Stanley Kubrick’s famous use of the piece in The Shining is a testament to its strange power to enrapture coupled with an unsettling feeling of déjà vu. What makes it remarkable is its totally abstract, universal passion expressed through a rigorously intellectual concentration of thought.
Below is a recording of Music for Strings, Percussion and Celesta accompanied by a brief listening guide.
The first movement is an enormous fugue, consisting of a completely unbroken stream of notes producing a compelling, hypnotic power, seemingly infinite in its potential to expand and yet governed by a highly logical system. Starting around the pitch A, it reaches its ensnaring climax at 5:22 (at E flat, a tritone away). The fugue subject proves so powerful that it overflows into every corner of the rest of the piece. The breathless return of the opening is transformed by the cold glitter of the celesta at 7:25. However homogeneous it may be, the movement sets the tone for the whole work, embodying an intense engagement with its own material qualified by a frightened sense of distance.
The second, a boisterous dance movement, is cast in an expanded sonata form, with the opening flourishes oddly contradicted by a hushed, mathematical development at 3:15. The return to the movement’s opening at 5:21 is made the victim of a crude metrical shift enforced by timpani.
The deeply felt yet icy third movement is at the heart of the work. The xylophone’s accelerating then slowing pulse at the opening is a microcosm for the whole movement – it is itself a palindrome, summarizing the ABCDCBA arch-like structure of the movement, as well as being the musical noise of a cricket, introducing the theme of nature which Bartók proceeds to explore. 4:00 is coldly expressive of this natural world, not depending solely on pitch for its effect, and 5:52 presents an uneasy synthesis of the invading, narrative-driven theme and the mystical, nocturnal world of the rest of the movement.
The finale seems to resolve the human problems of its antecedent, embodied in part by a more consonant reworking of the opening motto at 3:22. The movement gathers up the melodic threads of the work and gives them a new depth of meaning with its unbrookable onward flow. Moments such as 5:45 cast doubt on the overriding tone of the movement, but the riotous ending makes it seem like a totally natural outcome of the darkness that it follows.
This clean, precise recording comes from the Chicago Symphony Orchestra conducted by James Levine. Considering its dependence on three-dimensional perception for its spatial impact, live performance will always be preferable. However, Esa-Pekka Salonen’s reading with the Los Angeles Philharmonic, available on Sony, is particularly fine.
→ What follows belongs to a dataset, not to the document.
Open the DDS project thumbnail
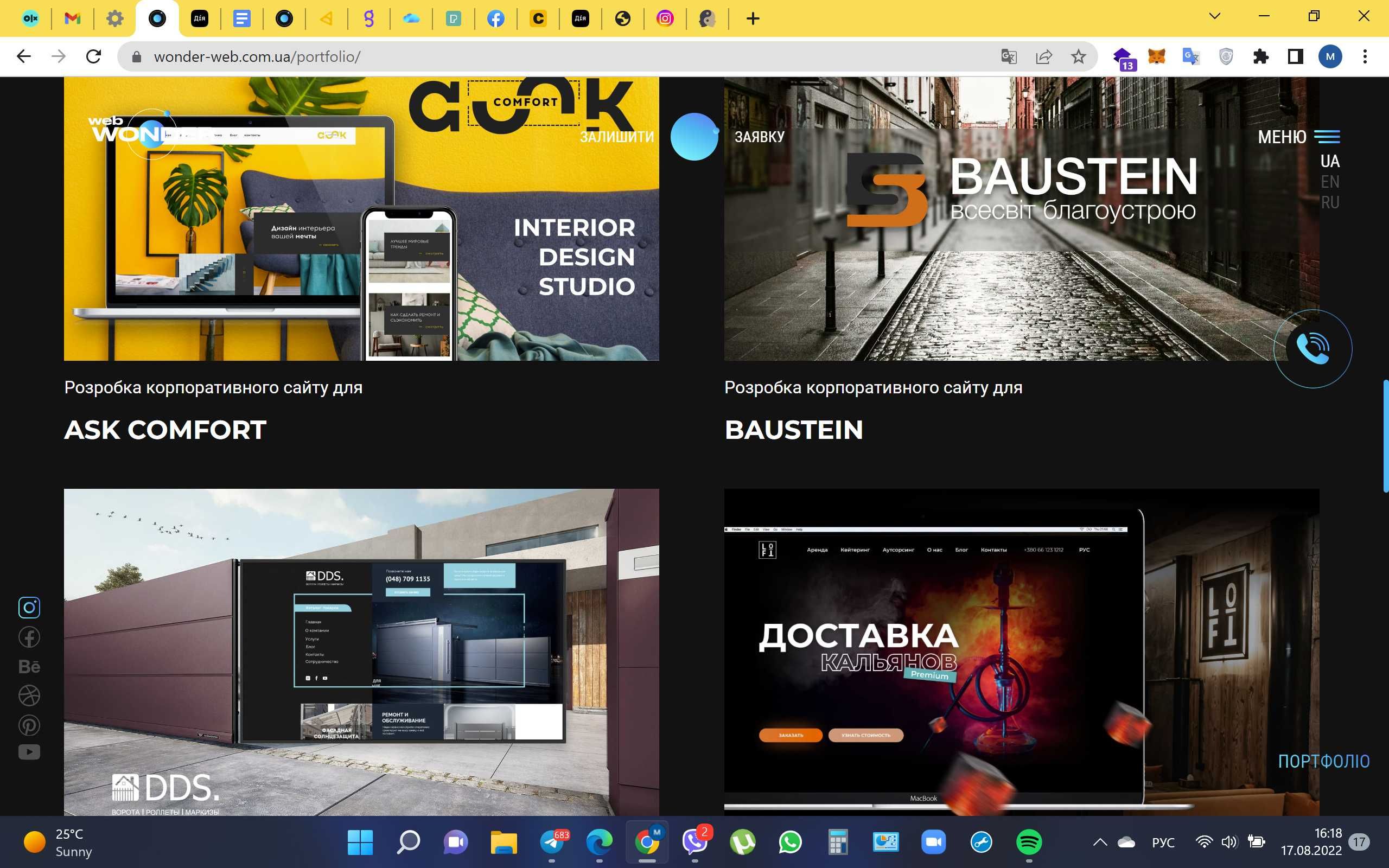 361,652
For an insight into Bartók’s incredible sense of proportion, the Fourth String Quartet is a particularly astonishing example, while the grandeur of the Concerto for Orchestra shows his exploration of scoring techniques adumbrated in Music for Strings, Percussion and Celesta. Many works of the surprisingly contemporaneous Ralph Vaughan Williams provide a damper, more English perspective on folk music.